EXERCISE - In the data below, set down exactly the lines from the one containing "Click the word 'pracy' in temperature row" up to and including the one containing "Switch to the Insert ribbon tab". Leave the pictures out.

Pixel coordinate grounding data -
|---|
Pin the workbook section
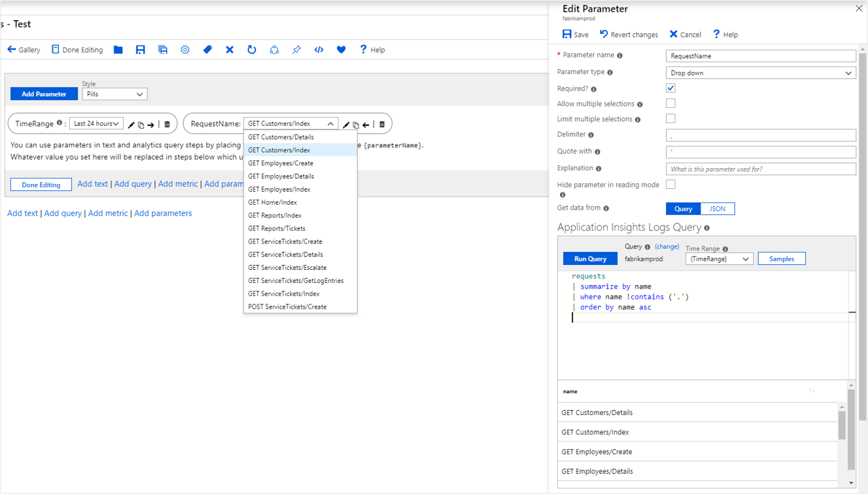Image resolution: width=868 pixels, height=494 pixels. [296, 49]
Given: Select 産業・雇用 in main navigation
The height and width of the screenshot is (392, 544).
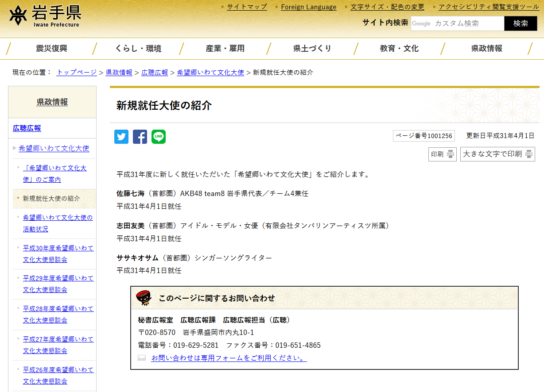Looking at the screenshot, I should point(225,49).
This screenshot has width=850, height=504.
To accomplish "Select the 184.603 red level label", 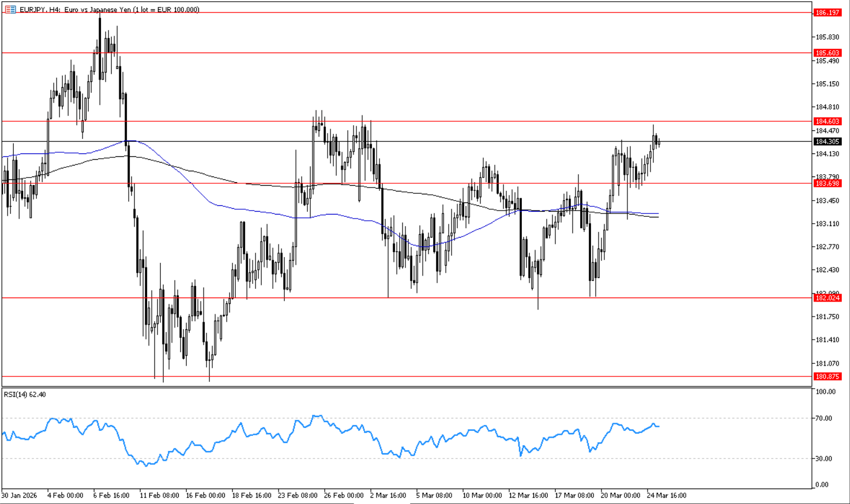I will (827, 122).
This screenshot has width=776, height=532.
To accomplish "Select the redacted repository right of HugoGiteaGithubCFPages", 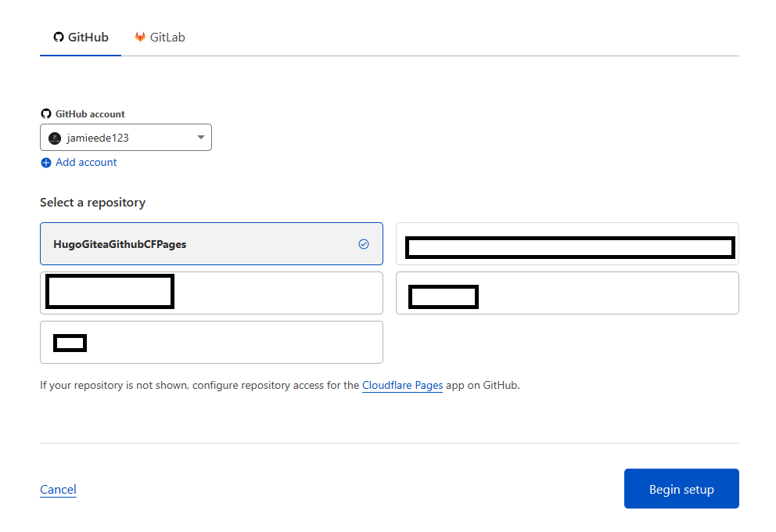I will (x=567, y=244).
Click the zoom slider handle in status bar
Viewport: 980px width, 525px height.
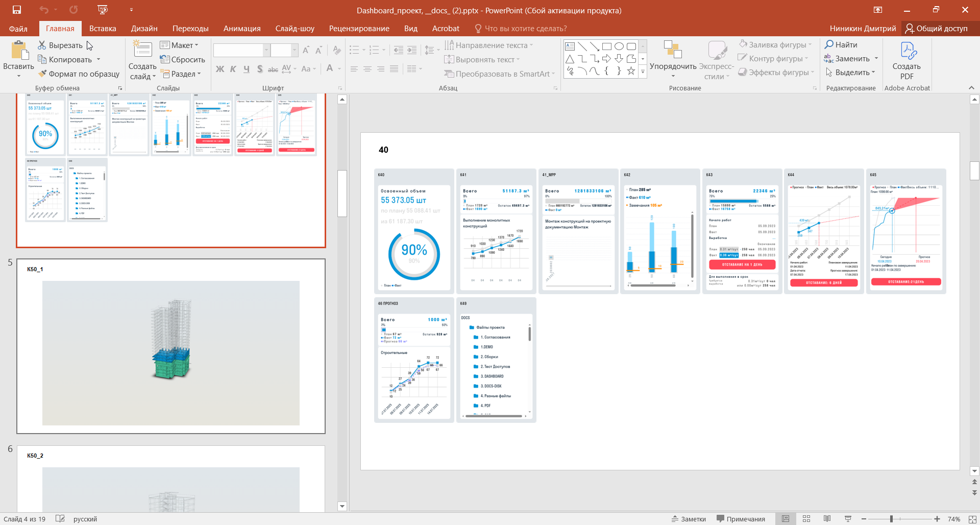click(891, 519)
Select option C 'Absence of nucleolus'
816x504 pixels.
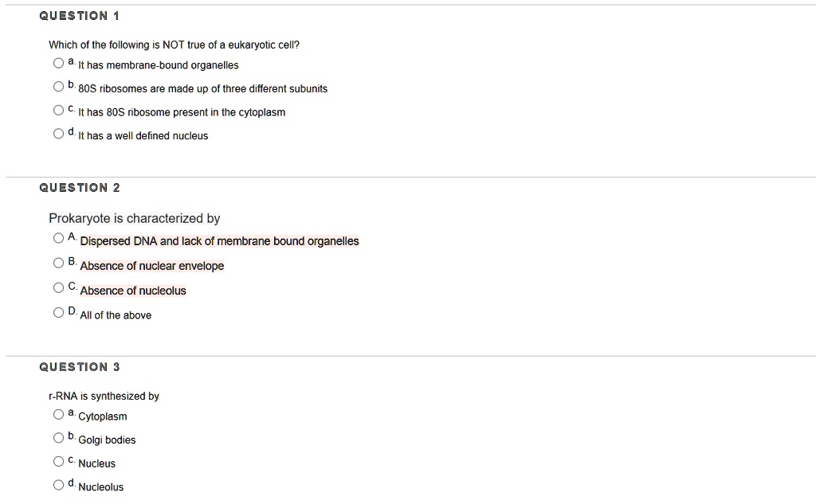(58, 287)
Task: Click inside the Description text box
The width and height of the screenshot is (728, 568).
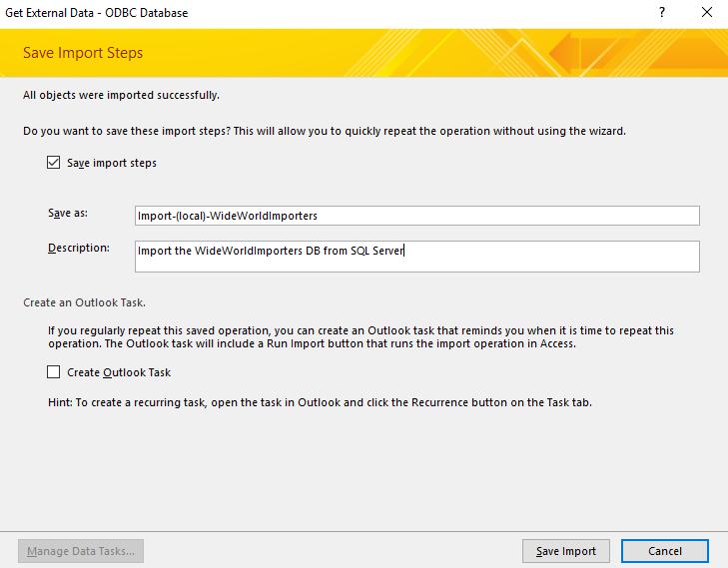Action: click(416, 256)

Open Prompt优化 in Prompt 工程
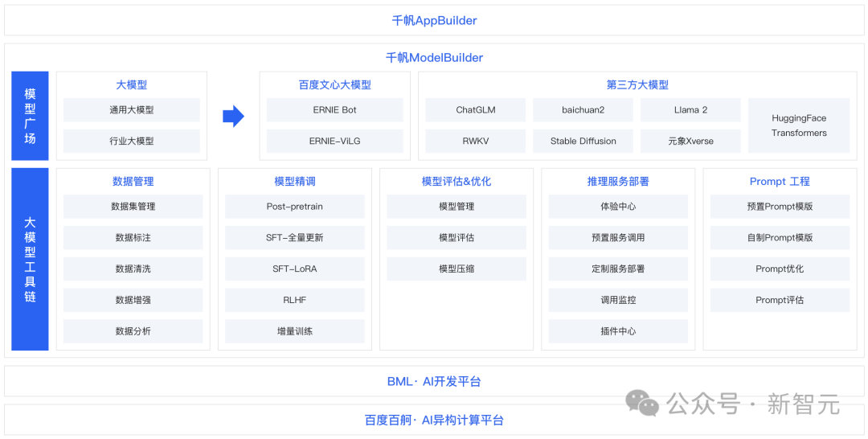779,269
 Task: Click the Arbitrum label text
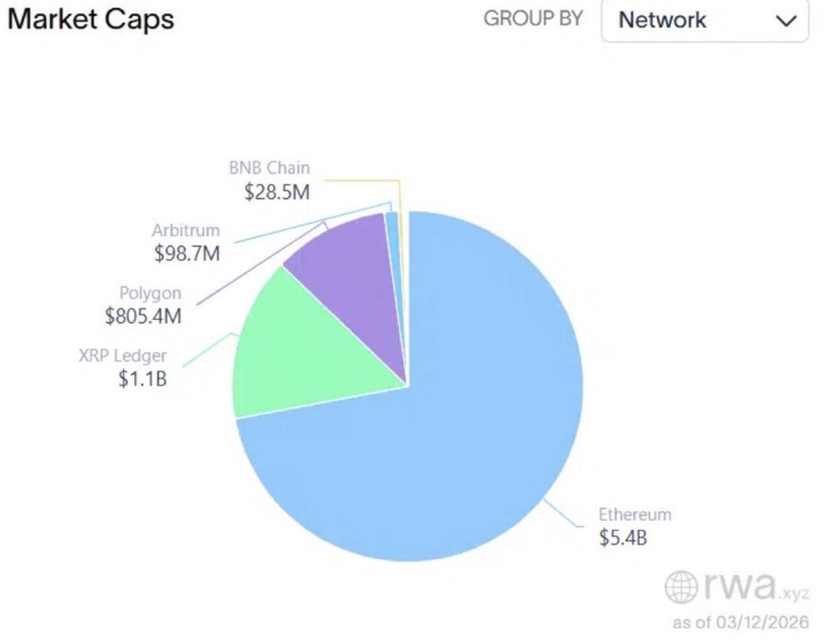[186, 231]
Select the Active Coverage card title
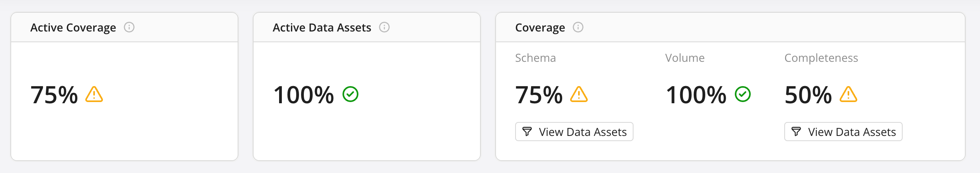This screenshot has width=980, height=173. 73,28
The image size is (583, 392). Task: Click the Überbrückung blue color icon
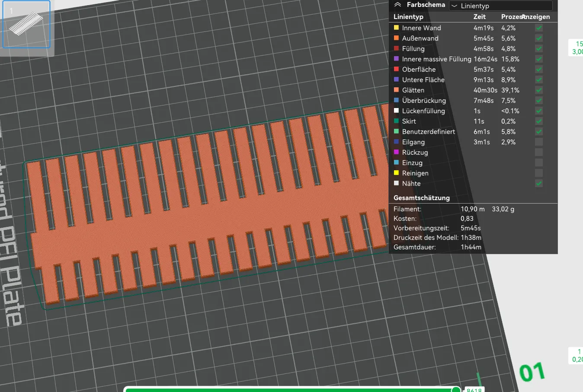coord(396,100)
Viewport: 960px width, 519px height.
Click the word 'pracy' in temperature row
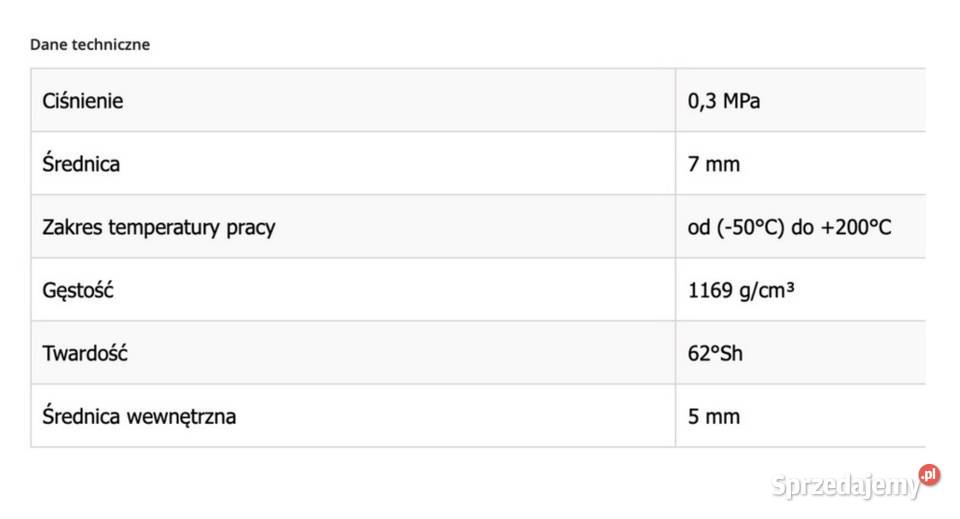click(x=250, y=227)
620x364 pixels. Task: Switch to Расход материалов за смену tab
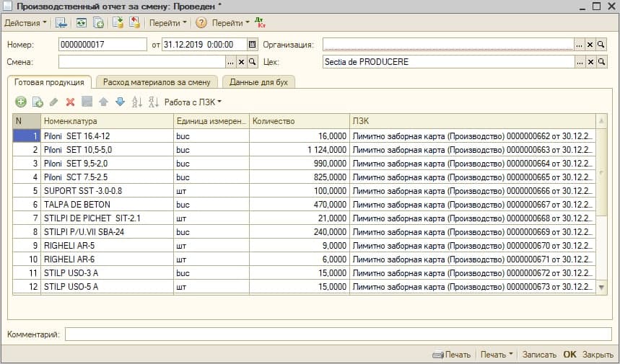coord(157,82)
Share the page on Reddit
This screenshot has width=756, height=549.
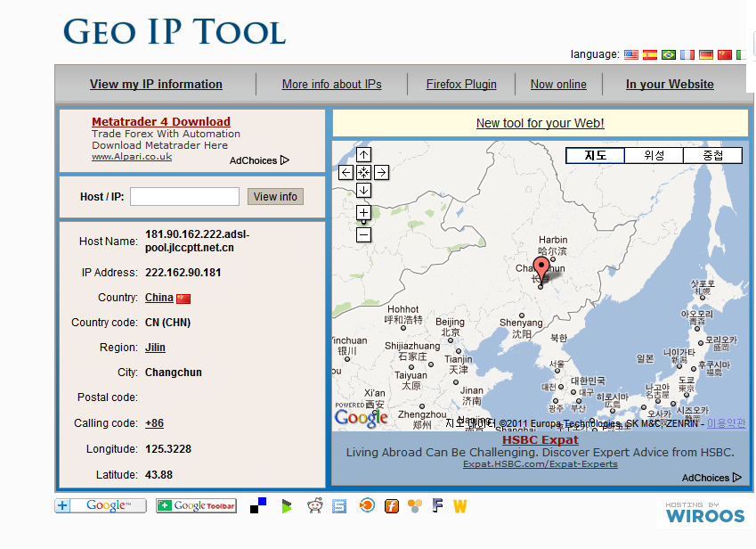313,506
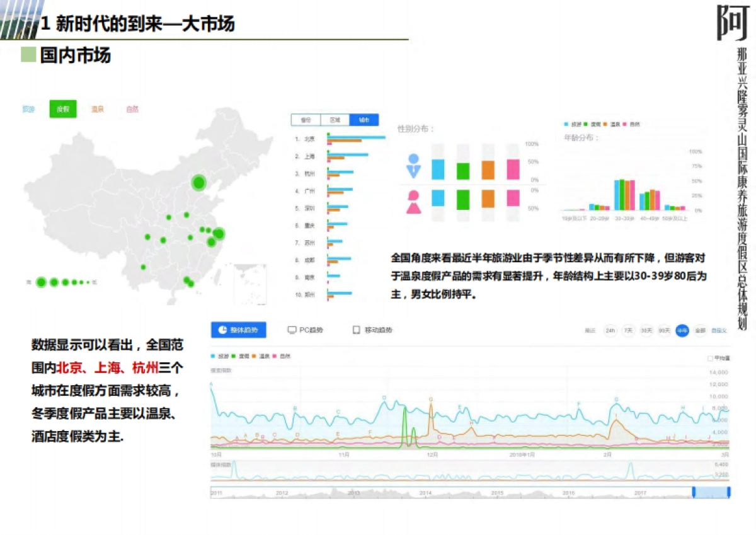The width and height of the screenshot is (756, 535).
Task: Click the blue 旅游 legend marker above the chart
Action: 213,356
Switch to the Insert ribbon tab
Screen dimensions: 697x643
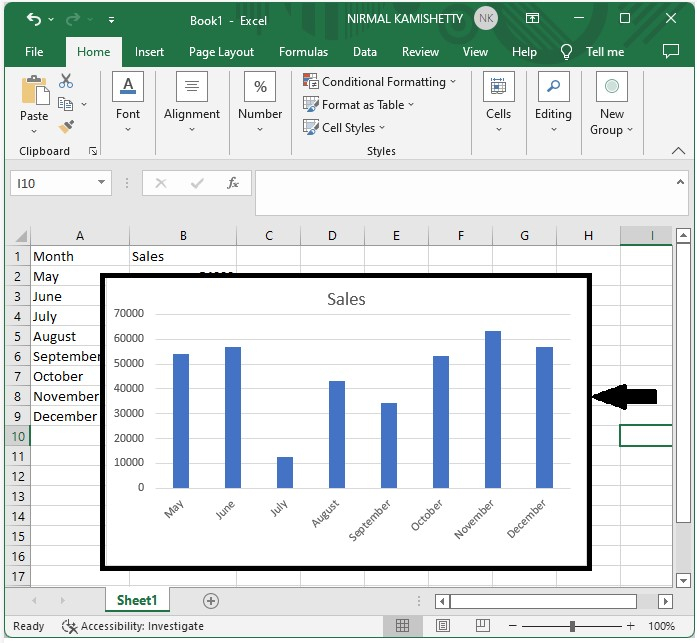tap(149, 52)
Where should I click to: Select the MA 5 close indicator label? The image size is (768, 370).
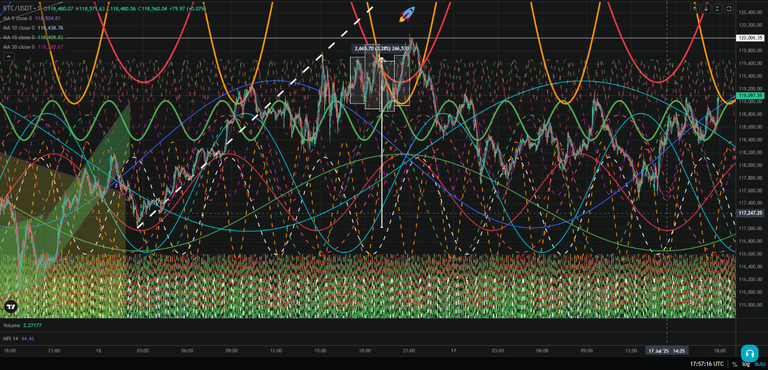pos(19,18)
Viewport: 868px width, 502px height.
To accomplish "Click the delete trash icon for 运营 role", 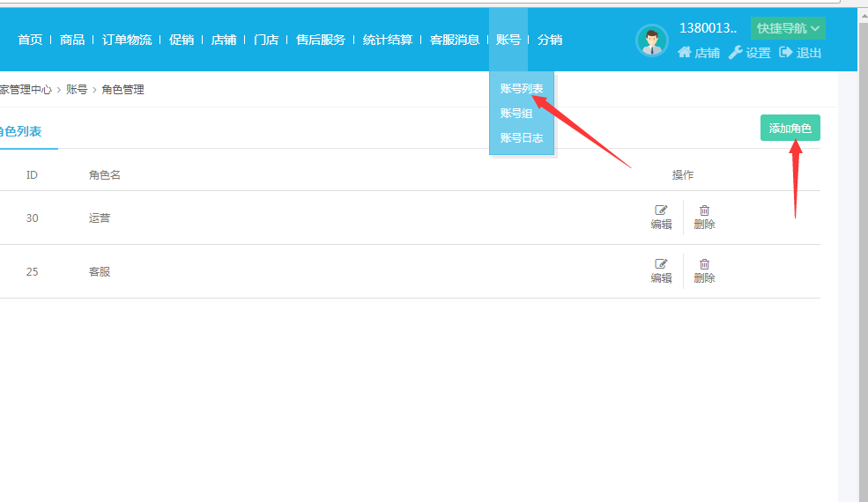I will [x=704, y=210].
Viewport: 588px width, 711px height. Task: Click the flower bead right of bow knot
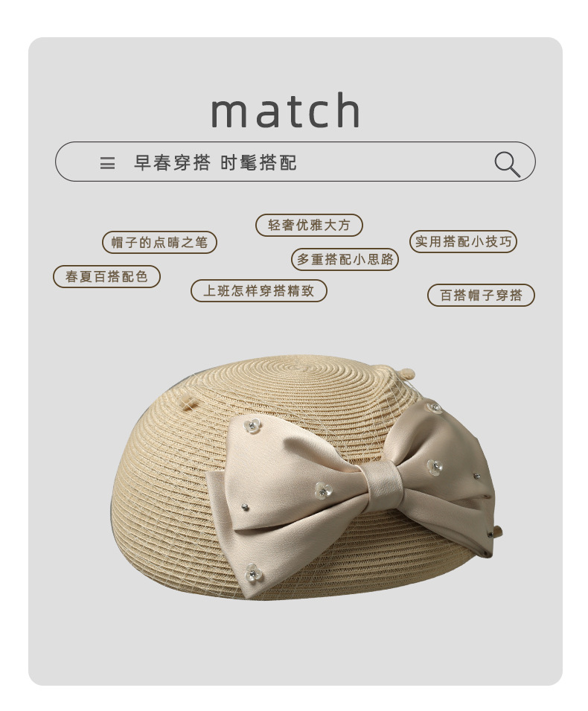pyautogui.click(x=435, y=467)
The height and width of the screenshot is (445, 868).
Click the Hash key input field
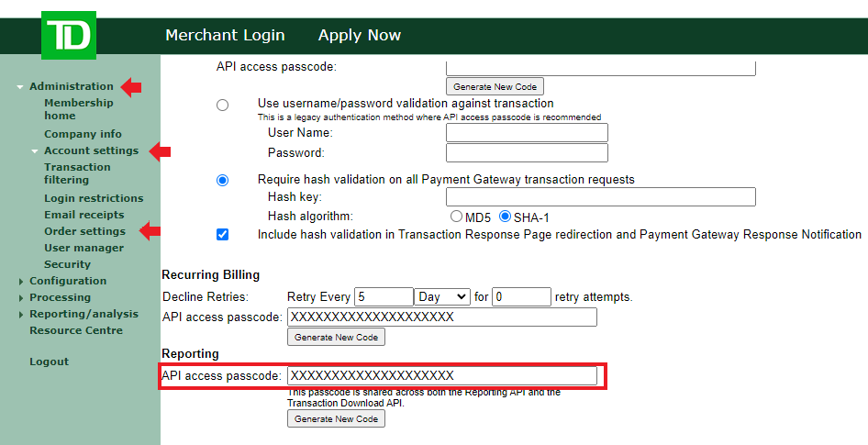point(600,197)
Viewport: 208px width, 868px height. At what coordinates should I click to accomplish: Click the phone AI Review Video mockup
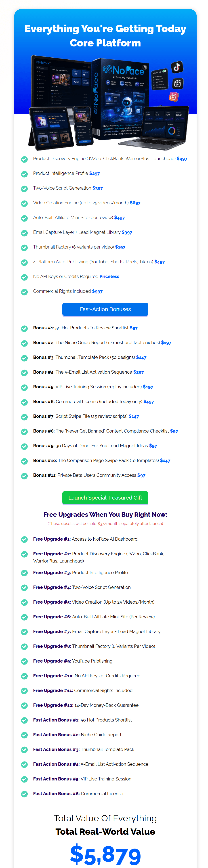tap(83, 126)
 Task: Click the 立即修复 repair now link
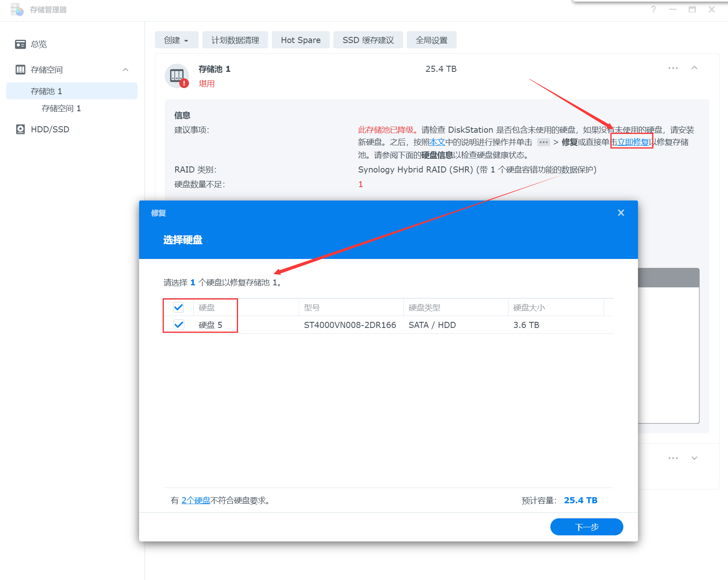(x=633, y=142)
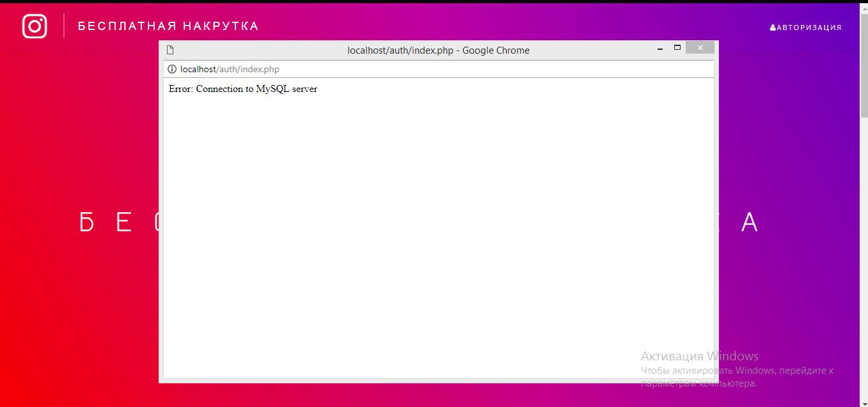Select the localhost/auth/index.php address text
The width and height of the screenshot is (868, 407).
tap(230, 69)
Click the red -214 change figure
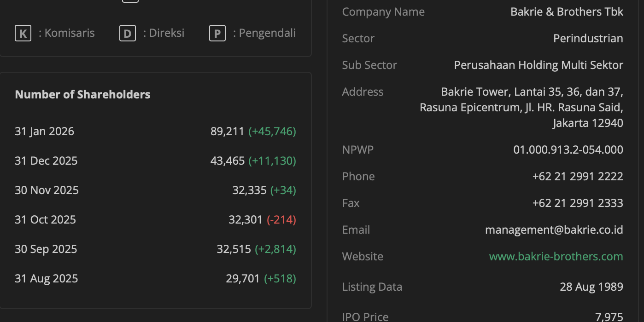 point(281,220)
|---|
RESULT OF THIS TASK -
Click the word 'pracy' in temperature row
click(x=250, y=227)
620x364 pixels. Task: Switch to Расход материалов за смену tab
coord(157,82)
Share the page on Reddit
This screenshot has width=756, height=549.
313,506
The width and height of the screenshot is (756, 535).
Task: Click the blue 旅游 legend marker above the chart
Action: 213,356
Switch to the Insert ribbon tab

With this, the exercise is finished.